Work required
Only the lines from the one containing "Viewport: 1200px width, 675px height." through the last line of the listing are to be given again, exactly as they appear.

* * * * *

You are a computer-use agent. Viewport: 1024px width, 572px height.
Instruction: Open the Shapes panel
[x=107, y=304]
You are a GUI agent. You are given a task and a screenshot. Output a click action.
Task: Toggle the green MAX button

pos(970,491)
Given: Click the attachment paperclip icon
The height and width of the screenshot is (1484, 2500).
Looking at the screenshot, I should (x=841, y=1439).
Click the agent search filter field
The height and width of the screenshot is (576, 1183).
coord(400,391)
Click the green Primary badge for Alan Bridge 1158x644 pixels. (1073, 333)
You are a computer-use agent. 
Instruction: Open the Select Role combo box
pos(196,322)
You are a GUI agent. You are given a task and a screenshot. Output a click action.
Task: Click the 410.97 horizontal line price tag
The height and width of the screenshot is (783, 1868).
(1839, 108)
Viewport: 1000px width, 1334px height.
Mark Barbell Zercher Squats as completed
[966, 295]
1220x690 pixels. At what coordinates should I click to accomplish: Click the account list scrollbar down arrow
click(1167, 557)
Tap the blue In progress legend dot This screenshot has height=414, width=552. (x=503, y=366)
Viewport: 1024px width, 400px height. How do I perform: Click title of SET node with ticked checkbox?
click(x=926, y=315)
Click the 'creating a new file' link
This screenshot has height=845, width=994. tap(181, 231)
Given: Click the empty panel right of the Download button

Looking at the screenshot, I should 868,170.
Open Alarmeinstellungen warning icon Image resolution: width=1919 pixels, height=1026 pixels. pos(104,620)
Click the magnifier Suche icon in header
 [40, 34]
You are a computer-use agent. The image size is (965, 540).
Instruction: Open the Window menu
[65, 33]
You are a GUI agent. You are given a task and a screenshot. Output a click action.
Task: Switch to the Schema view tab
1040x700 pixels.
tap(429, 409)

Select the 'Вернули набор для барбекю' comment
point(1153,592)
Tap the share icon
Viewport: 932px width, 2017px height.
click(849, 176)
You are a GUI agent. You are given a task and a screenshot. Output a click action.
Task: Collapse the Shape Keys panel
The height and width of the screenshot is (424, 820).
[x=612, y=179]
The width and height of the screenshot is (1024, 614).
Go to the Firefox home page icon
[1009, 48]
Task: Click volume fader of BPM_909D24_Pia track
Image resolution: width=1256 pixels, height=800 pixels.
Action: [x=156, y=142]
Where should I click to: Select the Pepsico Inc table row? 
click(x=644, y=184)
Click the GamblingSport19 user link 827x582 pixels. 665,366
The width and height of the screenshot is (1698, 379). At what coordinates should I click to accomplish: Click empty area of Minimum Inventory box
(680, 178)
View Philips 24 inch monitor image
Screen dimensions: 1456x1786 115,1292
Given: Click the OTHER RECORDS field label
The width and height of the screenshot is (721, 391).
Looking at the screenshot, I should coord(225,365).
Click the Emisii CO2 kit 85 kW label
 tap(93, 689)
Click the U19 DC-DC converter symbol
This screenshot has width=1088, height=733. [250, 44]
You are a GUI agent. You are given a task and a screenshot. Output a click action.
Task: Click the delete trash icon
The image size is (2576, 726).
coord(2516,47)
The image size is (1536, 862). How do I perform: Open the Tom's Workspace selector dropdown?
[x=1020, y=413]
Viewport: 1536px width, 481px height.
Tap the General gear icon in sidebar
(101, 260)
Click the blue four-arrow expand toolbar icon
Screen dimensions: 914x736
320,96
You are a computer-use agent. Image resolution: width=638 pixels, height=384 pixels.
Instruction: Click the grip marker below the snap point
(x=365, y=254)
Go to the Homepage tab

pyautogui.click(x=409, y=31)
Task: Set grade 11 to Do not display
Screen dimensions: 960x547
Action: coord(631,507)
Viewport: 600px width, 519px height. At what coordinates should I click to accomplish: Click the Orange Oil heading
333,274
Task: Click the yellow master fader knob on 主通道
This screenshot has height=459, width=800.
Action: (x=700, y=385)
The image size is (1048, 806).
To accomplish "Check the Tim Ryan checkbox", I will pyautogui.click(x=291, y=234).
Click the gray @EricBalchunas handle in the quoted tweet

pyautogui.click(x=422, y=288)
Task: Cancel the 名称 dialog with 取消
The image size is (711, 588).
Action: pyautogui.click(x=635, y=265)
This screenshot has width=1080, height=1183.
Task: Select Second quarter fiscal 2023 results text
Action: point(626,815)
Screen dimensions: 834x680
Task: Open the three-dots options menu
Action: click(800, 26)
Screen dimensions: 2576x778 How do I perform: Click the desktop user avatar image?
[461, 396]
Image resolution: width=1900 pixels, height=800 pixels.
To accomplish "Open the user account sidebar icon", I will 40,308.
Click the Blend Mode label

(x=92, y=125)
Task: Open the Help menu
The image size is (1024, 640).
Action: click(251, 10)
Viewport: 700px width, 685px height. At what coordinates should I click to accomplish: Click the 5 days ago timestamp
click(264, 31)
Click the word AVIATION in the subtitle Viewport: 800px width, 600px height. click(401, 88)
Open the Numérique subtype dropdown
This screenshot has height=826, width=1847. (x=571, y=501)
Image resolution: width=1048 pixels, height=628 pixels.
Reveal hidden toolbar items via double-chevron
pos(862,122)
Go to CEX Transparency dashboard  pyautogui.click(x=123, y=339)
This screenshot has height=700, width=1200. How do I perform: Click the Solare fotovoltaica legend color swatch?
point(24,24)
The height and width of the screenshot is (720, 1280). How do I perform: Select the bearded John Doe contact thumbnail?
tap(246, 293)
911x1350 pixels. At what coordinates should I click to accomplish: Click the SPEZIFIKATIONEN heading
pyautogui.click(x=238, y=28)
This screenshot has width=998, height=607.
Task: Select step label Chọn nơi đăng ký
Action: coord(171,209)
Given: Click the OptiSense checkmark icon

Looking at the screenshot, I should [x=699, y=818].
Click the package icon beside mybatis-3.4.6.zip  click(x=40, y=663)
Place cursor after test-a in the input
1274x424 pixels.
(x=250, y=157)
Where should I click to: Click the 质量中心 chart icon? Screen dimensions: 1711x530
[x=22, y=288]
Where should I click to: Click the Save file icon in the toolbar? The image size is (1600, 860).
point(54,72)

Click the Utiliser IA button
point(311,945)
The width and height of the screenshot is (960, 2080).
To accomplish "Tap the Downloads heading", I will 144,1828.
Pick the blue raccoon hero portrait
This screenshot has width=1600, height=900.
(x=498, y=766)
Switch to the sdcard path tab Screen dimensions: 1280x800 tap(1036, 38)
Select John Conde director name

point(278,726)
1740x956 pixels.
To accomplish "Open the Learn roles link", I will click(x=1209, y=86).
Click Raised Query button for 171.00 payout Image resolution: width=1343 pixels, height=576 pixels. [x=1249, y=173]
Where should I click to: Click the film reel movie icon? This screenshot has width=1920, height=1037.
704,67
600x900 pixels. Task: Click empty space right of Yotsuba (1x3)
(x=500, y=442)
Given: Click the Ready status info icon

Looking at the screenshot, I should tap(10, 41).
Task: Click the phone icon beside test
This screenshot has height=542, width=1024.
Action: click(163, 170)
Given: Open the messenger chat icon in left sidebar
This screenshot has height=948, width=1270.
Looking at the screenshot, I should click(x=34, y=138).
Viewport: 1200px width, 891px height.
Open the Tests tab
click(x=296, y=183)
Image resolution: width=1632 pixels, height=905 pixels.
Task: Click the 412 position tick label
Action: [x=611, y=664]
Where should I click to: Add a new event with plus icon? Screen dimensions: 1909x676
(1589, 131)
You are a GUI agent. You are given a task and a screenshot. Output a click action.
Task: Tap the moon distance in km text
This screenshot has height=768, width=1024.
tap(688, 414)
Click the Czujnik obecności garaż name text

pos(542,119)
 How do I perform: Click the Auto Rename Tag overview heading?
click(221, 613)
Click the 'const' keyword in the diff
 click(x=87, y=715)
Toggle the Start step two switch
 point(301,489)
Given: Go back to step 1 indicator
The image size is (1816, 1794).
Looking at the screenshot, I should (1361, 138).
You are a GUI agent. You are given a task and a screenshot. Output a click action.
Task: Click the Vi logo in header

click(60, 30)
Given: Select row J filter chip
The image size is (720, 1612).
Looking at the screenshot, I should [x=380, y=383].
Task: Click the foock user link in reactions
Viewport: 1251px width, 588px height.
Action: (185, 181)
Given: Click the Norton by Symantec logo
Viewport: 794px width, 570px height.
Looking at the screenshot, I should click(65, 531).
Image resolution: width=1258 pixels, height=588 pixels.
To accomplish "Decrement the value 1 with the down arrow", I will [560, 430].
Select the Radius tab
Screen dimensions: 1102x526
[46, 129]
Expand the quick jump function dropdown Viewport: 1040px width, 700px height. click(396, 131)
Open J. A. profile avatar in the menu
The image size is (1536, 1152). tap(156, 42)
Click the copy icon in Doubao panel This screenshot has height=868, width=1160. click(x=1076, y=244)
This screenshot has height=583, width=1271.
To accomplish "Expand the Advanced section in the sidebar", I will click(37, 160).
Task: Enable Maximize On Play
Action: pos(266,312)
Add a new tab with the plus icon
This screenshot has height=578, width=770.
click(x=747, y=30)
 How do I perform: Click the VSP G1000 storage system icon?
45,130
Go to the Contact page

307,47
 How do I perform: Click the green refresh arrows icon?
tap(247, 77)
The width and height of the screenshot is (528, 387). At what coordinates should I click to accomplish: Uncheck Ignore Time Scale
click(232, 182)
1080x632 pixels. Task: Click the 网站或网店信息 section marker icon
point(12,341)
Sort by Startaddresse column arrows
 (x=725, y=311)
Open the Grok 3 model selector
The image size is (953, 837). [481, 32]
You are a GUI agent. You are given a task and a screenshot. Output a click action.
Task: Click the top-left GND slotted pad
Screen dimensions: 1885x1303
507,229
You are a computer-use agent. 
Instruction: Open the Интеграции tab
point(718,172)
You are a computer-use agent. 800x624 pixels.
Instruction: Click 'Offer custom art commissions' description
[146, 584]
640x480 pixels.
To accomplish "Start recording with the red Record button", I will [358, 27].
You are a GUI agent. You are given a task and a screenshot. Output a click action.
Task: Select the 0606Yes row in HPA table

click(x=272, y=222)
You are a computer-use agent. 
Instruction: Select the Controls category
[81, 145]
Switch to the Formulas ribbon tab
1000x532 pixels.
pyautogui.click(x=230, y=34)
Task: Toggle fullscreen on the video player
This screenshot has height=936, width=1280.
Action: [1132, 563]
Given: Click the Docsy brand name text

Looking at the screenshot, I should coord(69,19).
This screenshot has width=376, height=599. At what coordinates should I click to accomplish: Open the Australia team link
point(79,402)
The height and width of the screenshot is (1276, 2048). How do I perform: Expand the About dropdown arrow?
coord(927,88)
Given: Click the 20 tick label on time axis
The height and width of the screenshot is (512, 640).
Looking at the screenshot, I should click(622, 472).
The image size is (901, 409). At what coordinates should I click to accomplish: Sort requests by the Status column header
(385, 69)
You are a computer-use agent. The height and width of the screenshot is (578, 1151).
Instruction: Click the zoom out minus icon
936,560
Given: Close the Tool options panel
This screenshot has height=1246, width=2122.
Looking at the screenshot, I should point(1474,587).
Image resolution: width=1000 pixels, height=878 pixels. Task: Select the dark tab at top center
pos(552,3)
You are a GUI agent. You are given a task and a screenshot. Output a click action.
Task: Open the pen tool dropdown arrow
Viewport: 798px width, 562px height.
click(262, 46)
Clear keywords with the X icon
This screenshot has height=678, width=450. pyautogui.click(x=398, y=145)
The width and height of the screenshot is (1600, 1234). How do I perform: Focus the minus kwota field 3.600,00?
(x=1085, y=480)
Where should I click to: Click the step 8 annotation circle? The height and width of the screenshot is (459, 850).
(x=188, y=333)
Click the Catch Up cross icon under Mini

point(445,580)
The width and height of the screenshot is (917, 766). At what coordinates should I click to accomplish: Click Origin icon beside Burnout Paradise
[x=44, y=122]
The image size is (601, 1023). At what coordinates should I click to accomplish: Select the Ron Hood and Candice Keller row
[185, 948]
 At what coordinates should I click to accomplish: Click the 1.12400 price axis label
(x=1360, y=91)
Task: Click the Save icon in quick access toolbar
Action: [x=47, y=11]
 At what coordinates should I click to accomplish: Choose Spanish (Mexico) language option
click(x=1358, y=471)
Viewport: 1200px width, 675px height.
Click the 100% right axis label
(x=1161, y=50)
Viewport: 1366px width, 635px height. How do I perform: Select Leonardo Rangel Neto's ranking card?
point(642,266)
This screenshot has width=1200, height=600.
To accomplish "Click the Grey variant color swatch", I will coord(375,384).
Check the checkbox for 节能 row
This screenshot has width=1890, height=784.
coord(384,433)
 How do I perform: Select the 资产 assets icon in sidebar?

* * * * *

Answer to the problem
Viewport: 1200px width, 675px height.
Click the 100% right axis label
(x=1161, y=50)
Viewport: 1366px width, 635px height. How do I perform: Select Leonardo Rangel Neto's ranking card?
point(642,266)
This screenshot has width=1200, height=600.
To accomplish "Click the Grey variant color swatch", I will coord(375,384).
Check the checkbox for 节能 row
This screenshot has width=1890, height=784.
coord(384,433)
 How do I perform: Select the 资产 assets icon in sidebar?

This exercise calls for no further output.